PASSAGE PROVIDED

Segment Open

African American Male Academic Success
|Institution:||University of the Incarnate Word|
|Advisor(s):||Dr. Absael Antelo, Dr. Dorothy Ettling, Dr. Jessica Kimmel, Dr. Richard Henderson|
|Degree:||Ph.D. in Educational Leadership|
The purpose of this qualitative study was to explore the experiences and perceptions of 10 selected academically successful African American male leaders. In this study, "academic success" was defined as these African American men who attained a master's or postgraduate degree such as a M.D., Ph.D., or J.D. Even though there is bountiful research on the deficiencies in the lives of African American males, it is still unclear what conditions lead African American men to higher educational attainment. The goal of this study was to also add to the deficient, ever-emerging body of research in the area of African American male educational attainment, while providing viable solutions that speak to the plights of African American males from all educational backgrounds and experiences. Using a basic interpretive qualitative inquiry format, the research questions focused on (a) how professional and familial social capital is related to academic success, (b) the participant's perception of the role of resilience in the pursuit of academic attainment, and (c) how does self-efficacy influence academic success for these African American male participants?

Segment Closed

WORK TASK 1
How does the dissertation abstract define "academic success" for the men in the study?
WORK TASK 2
Write the next part of the dissertation abstract on African American male academic success, picking up after its final sentence.

Stored records:

Segment Open

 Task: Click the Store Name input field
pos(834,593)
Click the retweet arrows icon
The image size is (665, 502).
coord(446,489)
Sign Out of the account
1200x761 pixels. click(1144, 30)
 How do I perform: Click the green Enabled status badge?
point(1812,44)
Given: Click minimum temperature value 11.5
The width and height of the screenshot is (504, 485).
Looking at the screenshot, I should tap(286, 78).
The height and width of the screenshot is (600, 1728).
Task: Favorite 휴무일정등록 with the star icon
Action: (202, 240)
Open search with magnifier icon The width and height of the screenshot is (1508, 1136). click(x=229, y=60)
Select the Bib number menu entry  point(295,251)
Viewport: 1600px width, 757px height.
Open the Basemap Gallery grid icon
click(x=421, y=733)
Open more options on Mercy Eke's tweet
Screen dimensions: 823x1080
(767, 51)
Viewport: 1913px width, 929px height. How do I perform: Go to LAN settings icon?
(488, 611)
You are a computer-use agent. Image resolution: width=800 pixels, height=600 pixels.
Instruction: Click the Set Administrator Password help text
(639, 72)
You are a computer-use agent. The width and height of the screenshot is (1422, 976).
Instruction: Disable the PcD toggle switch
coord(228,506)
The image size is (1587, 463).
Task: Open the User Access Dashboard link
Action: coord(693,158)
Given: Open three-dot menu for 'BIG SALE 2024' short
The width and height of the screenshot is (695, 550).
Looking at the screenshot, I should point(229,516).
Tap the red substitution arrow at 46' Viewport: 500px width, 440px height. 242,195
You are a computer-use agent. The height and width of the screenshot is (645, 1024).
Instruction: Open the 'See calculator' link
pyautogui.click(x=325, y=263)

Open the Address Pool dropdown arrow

Segment Closed

ANSWER AREA 1
Academic success meant attaining a master's or postgraduate degree, such as an M.D., Ph.D., or J.D.

ANSWER AREA 2
This research analyzed recurring themes from these participants, who were solicited because they can provide expert testimony on how an African American male can achieve academically. The inquiry produced three recurring themes: Self-Belief and Identity, Social Network and Support, and Faith, Spirituality, and Inspiration. After a comprehensive qualitative analysis of the themes, the following categories emerged: Resilience Over Faulty Mindsets; Competition; Above Mediocrity; Social Network and Support; Family; Positive Influences, Mentors, and Peers; Opportunities; Faith, Spirituality, and Inspiration; Faith in a Higher Power; and Historical Responsibility. All the participants identified Social Network and Support as a major factor in their academic success. Most participants credited a parent, peer, mentor, or teacher as the most influential person that helped them throughout their educational pursuits.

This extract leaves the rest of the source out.